En ce qui concerne la délibération du 18 juin 2024 :
Aux termes de l’article L. 2121-21 du code général des collectivités territoriales : « Le vote a lieu au scrutin public à la demande du quart des membres présents. Il est voté au scrutin secret :1° Soit lorsqu’un tiers des membres présents le réclame ;2° Soit lorsqu’il y a lieu de procéder à une nomination ou à une présentation (…) ». Il résulte de ces dispositions qu’en dehors des délibérations dont l’objet est de procéder à une nomination ou à une présentation, il ne peut être procédé légalement à un scrutin secret que si au moins un tiers des membres présents le réclame, le cas échéant après avoir été invités par le maire à se prononcer sur ce point.
Il ressort des pièces du dossier, et en particulier de la délibération du conseil municipal du 18 juin 2024, que sur proposition du maire, il a été décidé à l’unanimité de l’organisation du scrutin à bulletin secret sur la délibération par laquelle le conseil municipal s’est prononcé contre le maintien de M. A… en qualité de 3ème adjoint, qui a été adoptée à 9 voix contre, deux voix pour, et deux votes blancs. Par suite, le requérant n’est pas fondé à soutenir que les modalités de vote de la délibération du 18 juin 2024 étaient irrégulières.

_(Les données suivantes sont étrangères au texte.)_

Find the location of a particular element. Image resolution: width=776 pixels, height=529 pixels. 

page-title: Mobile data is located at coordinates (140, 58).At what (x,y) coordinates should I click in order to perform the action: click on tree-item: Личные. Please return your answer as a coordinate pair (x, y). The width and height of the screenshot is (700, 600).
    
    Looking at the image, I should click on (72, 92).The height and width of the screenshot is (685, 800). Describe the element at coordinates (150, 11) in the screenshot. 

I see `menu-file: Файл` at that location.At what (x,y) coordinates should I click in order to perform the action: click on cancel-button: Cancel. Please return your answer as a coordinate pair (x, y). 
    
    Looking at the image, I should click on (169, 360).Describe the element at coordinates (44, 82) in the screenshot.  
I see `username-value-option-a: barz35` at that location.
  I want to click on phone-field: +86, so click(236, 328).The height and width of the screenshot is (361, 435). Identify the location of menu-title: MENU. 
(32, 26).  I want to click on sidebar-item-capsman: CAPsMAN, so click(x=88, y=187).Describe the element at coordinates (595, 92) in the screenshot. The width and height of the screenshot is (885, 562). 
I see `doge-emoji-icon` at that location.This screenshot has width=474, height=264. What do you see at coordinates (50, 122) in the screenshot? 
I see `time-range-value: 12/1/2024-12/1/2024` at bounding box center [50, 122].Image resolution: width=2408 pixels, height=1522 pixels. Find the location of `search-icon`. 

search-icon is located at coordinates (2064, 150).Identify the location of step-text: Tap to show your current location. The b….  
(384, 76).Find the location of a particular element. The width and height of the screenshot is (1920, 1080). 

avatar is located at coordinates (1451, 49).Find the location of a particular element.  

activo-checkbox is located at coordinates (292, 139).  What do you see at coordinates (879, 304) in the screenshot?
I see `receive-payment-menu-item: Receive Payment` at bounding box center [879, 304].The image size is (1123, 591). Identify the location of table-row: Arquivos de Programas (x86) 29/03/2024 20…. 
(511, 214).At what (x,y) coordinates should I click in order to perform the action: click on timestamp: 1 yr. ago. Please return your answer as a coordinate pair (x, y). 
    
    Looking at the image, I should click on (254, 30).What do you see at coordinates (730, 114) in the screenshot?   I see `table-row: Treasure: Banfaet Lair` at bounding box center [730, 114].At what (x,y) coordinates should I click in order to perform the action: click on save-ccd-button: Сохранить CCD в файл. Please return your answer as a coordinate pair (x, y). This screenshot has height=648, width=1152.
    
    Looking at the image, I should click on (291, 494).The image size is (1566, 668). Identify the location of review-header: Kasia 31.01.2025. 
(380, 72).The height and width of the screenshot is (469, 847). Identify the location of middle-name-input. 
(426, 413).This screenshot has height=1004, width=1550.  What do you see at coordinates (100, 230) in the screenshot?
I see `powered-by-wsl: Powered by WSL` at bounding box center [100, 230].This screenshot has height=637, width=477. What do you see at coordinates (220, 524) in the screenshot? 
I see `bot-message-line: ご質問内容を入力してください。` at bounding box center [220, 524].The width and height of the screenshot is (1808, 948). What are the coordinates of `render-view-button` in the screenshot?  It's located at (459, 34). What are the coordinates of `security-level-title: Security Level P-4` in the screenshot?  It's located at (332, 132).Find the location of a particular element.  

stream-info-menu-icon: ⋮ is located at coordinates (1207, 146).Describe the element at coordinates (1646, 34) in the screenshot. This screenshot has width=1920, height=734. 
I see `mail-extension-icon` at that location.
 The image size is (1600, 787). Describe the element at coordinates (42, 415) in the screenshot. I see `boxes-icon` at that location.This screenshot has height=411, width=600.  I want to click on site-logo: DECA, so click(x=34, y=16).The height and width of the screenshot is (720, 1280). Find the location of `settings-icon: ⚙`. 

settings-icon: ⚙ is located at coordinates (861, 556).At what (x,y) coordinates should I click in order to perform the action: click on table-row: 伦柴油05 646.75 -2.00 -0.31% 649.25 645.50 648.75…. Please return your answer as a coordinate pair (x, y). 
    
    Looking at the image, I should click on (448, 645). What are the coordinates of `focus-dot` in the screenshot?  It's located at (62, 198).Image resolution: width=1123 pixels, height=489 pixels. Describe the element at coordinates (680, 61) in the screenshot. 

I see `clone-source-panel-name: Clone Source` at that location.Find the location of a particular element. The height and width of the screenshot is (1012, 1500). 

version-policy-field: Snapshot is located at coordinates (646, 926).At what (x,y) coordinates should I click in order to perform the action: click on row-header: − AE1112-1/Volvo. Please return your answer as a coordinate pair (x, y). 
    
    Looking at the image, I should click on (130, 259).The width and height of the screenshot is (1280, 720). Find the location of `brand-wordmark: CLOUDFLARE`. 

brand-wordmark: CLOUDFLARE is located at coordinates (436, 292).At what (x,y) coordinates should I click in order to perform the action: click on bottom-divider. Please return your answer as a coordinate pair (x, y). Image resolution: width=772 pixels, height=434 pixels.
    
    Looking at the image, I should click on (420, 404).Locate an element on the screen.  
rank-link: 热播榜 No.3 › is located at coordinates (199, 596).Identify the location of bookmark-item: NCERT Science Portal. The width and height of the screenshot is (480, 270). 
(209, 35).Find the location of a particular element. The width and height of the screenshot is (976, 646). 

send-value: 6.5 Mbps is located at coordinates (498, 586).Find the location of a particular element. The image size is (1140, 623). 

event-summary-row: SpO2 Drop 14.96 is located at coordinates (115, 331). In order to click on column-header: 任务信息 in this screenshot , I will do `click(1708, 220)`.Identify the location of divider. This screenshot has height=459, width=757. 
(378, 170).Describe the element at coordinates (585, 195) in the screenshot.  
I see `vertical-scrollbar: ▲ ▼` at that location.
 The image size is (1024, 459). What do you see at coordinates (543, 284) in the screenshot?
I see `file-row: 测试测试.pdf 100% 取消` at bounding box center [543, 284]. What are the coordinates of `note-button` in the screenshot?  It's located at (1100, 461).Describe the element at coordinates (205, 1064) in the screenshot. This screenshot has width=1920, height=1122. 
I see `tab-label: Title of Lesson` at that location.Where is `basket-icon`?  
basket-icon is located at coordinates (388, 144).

Il résulte de ce qui précède que la requête doit être rejetée en toutes ses conclusions, sans qu’il soit besoin de se prononcer sur les fins de non-recevoir opposées en défense.
Sur les conclusions à fin de suspension :
Le présent jugement statuant sur la demande d’annulation l’arrêté du 26 avril 2024 et de la délibération du 18 juin 2024, il n’y a plus lieu en tout état de cause de statuer sur la demande de suspension les concernant.
Sur les frais liés au litige :
Il n’y a pas lieu, dans les circonstances de l’espèce, de faire application des dispositions de l’article L. 761-1 du code de justice administrative et de mettre à la charge de M. A… la somme demandée au titre des frais de justice par la commune de Saint-Romain-d’Ay.
D E C I D E :
Article 1er : La requête de M. A… est rejetée.
Article 2 : Les conclusions présentées sur le fondement de l’article L. 761-1 du code de justice administrative par la commune de Saint-Romain-d’Ay sont rejetées.
Article 3 : Le présent jugement sera notifié à M. B… A… et à la commune de Saint-Romain-d’Ay.
Délibéré après l’audience du 30 mars 2026, à laquelle siégeaient :
M. Clément, président,
Mme Viallet, première conseillère,
Mme Journoud, première conseillère.
Rendu public par mise à disposition au greffe le 23 avril 2026.
Le président-rapporteur,
M. Clément
L’assesseure la plus ancienne,
M-L VialletLe greffier,
D. Guillot
La République mande et ordonne au préfet de l’Ardèche en ce qui le concerne ou à tous commissaires de justice à ce requis en ce qui concerne les voies de droit commun contre les parties privées, de pourvoir à l’exécution de la présente décision.